Let’s be real - this isn’t even a headline anymore, it’s a fucking weekly report. $3 billion stolen? That’s just the tip of the iceberg. Lazarus Group isn’t some rogue gang - it’s a state-run fintech startup with better R&D than most Silicon Valley firms. They don’t even need zero-days anymore; they just LinkedIn-scam their way into junior dev roles and walk out with the whole damn ledger. And you think sanctions matter? LOL. Crypto doesn’t care about your UN resolutions. It’s decentralized chaos, and North Korea is the only one playing it right.

Douglas Tofoli
  • Tamsin Quellary

omg this is wild 😱 i had no idea they were using mixers like tornado cash and then flipping it to usdt in thailand?? i just lost $200 to a phishing link last month and felt so dumb… but this?? they’re literally funding nukes with stolen meme coins 🤯 hope the fbi catches them soon… also pls use 2fa people!!! 🙏

William Moylan
  • Tamsin Quellary

THIS IS A FALSE FLAG. The entire crypto theft narrative is a distraction. The U.S. and Israel are behind this. Why? To justify more surveillance on blockchain, to push CBDCs, and to scare normal people into trusting banks again. The 'Lazarus Group'? Probably a CIA front. Look at the timing - right after the Fed started talking about crypto regulation. And don’t tell me about those wallet addresses - they can be faked with quantum spoofing. They’re using this to sell you fear so you’ll hand over your privacy. Wake up. They’re not stealing crypto - they’re stealing your freedom.

Michael Faggard
  • Tamsin Quellary

There’s a structural vulnerability here that’s being grossly under-addressed. The attack surface isn’t the blockchain - it’s the human layer. Identity verification, credential hygiene, and internal access controls are the real weak points. Most firms treat security as an afterthought, not a core competency. We need mandatory zero-trust architectures for all custodial entities. Multi-sig wallets aren’t optional - they’re table stakes. And incident response teams need to be on 24/7 alert, not just quarterly audits. The cost of inaction isn’t just financial - it’s existential. This isn’t a crypto problem. It’s a national security failure wrapped in a tech veneer.

Elizabeth Stavitzke
  • Tamsin Quellary

Oh look, the Kim dynasty upgraded from nukes to NFTs. How quaint. We spend billions on defense contracts and then let some guy in Pyongyang type into a terminal and fund a missile program with stolen Dogecoin. Meanwhile, my local bank still can’t fix their login page. The U.S. government’s response? ‘We’ve sanctioned 100 wallets.’ Congrats. You just made a list of dead addresses. The real problem?
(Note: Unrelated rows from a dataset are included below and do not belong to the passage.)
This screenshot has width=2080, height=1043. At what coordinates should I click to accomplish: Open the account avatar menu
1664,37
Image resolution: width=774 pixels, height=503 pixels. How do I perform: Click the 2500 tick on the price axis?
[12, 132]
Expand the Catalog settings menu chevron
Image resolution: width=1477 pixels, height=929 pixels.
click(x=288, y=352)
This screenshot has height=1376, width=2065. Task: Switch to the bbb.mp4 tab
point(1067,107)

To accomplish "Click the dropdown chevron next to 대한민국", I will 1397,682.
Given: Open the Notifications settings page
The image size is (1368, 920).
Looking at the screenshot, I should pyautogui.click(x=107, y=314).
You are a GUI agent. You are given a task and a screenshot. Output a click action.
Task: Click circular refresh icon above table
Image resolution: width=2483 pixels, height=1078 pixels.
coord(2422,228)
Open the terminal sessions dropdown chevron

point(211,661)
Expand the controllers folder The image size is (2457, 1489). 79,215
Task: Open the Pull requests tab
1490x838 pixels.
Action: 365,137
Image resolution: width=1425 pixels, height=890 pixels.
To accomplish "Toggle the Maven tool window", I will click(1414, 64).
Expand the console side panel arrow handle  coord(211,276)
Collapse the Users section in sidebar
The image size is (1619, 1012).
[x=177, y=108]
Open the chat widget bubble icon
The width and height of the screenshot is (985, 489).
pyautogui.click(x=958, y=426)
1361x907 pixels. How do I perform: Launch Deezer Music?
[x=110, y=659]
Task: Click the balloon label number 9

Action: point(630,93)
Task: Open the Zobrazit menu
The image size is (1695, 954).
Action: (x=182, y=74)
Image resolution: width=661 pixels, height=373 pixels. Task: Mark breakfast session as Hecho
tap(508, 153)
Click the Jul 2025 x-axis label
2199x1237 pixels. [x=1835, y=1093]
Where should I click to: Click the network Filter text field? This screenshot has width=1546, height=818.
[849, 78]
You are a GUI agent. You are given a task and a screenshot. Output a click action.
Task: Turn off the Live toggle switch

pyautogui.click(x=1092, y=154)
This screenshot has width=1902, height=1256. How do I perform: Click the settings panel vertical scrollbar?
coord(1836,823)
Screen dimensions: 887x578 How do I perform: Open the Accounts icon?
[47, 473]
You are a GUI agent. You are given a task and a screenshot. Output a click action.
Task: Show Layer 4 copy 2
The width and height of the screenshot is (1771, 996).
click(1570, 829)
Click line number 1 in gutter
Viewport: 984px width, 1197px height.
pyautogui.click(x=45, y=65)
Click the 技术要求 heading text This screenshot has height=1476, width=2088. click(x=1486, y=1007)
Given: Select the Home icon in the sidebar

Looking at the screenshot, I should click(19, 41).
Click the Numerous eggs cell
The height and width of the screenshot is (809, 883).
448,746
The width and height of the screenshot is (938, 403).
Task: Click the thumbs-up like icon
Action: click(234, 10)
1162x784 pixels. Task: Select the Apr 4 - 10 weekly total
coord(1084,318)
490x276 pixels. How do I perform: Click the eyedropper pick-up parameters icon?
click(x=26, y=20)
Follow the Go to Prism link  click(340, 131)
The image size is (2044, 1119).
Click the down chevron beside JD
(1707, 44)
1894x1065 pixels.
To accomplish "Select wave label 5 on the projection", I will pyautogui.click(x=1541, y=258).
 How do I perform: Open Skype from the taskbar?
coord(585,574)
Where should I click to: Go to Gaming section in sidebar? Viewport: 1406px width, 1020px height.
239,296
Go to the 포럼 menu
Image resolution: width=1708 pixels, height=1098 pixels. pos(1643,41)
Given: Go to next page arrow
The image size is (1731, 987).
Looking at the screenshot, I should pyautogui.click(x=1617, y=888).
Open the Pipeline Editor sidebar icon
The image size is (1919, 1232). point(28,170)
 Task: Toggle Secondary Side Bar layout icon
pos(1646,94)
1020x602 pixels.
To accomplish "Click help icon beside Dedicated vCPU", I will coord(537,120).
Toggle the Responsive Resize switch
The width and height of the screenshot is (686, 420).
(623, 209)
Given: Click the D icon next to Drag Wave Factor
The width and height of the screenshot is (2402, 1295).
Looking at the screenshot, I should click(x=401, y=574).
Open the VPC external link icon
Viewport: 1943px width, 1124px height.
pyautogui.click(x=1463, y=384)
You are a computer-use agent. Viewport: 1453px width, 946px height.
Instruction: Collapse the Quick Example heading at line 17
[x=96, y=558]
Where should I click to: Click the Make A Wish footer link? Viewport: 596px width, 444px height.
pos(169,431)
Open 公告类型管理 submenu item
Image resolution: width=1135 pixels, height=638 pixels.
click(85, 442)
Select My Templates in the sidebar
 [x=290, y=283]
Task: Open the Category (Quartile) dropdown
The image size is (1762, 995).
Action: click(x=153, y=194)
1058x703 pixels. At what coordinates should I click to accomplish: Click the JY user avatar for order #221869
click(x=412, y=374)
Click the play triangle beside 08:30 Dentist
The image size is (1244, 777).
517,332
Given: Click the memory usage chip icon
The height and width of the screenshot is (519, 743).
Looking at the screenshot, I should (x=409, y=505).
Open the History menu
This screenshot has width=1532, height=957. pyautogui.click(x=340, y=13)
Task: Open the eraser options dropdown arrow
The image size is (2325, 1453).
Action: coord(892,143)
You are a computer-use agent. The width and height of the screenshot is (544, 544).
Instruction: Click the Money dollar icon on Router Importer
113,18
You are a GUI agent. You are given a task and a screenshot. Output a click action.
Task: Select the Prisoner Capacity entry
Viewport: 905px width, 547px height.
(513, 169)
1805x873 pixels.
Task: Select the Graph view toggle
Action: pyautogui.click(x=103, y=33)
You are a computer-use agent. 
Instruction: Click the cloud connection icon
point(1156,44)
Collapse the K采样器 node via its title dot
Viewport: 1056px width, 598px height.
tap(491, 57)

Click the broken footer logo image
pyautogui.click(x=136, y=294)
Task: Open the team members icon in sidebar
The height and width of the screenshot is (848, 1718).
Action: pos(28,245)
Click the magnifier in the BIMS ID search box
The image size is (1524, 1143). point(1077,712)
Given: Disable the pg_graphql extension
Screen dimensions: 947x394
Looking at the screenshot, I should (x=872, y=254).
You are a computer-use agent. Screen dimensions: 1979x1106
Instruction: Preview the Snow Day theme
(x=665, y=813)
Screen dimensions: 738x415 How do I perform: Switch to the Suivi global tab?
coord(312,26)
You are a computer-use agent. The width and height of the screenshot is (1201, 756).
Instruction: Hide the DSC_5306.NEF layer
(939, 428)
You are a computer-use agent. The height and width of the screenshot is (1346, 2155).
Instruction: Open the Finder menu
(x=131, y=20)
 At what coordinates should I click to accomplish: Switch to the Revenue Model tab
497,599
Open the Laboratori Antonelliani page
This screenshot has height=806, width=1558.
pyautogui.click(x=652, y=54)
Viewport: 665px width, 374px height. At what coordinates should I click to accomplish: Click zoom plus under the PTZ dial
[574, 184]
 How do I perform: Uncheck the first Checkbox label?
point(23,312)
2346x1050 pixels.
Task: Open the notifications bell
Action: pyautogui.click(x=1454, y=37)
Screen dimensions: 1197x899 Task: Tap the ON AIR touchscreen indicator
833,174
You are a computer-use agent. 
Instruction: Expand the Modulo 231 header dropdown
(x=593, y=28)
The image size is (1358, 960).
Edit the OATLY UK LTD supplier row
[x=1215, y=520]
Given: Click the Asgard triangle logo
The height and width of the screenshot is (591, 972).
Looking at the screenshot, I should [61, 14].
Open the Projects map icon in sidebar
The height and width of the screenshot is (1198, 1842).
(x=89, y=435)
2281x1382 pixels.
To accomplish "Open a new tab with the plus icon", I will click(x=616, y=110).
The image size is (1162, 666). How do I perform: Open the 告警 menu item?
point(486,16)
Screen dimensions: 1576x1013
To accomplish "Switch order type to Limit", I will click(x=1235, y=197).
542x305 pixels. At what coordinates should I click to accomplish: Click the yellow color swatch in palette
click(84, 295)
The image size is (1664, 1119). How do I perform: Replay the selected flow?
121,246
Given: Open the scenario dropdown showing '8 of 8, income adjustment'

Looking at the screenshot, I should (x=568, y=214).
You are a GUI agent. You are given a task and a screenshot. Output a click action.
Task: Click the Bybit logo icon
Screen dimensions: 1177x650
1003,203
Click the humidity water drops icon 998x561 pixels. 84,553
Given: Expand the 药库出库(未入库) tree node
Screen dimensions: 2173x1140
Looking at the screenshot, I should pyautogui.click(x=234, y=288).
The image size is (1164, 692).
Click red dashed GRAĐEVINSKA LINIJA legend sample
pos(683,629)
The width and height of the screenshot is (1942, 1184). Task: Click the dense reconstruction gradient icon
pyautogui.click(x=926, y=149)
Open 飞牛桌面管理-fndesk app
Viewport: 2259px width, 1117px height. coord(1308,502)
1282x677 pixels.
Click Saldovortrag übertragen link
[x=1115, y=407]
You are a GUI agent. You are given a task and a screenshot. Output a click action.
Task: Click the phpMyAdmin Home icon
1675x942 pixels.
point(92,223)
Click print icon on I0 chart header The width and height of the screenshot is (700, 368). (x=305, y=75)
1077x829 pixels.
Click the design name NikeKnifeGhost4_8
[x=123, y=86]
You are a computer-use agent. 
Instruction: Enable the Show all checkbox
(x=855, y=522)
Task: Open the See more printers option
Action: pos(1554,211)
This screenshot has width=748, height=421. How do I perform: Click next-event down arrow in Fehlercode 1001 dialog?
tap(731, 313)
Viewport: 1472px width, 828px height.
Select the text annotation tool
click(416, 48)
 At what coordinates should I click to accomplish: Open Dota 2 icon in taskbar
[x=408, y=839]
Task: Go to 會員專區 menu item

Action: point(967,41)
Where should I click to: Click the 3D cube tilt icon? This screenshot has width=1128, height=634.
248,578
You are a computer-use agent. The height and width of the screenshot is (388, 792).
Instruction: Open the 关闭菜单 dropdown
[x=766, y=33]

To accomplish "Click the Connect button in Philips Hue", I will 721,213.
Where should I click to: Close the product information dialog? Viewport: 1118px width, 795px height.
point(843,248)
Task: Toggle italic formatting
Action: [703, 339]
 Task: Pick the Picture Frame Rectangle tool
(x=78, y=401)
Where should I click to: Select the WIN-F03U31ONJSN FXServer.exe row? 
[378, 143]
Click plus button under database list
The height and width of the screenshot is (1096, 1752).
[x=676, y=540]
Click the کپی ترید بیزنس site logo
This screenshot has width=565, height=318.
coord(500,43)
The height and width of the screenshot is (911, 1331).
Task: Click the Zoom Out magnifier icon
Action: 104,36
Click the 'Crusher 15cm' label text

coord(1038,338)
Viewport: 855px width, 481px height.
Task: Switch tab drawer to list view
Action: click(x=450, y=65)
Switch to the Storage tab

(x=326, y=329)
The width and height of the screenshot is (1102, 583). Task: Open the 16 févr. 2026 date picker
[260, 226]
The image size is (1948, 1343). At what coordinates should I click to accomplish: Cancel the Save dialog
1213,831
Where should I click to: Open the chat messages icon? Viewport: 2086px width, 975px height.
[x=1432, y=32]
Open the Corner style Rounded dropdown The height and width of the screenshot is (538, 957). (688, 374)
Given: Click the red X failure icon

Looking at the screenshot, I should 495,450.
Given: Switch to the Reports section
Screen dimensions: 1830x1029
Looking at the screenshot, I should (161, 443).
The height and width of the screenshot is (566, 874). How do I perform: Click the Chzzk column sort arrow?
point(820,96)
We’re still treating digital theft like it’s 2008. Meanwhile, Pyongyang’s hackers are already on Web3.4. Maybe we should stop pretending this is a financial crime and start treating it like cyber warfare. Oh wait - we did. We just forgot to bring the weapons.

Ainsley Ross
  • Tamsin Quellary

Thank you for this comprehensive and sobering breakdown. The intersection of cybercrime and national security is one of the most urgent challenges of our time - and yet, public awareness remains dangerously low. What’s especially troubling is how easily ordinary users become unwitting enablers: weak passwords, reused keys, ignoring multi-signature protocols. This isn’t just about state actors - it’s about collective responsibility. We must advocate for better security standards, support ethical blockchain analytics, and hold exchanges accountable. The weapons aren’t just funded by stolen crypto - they’re enabled by our apathy. Let’s not be passive participants in our own vulnerability.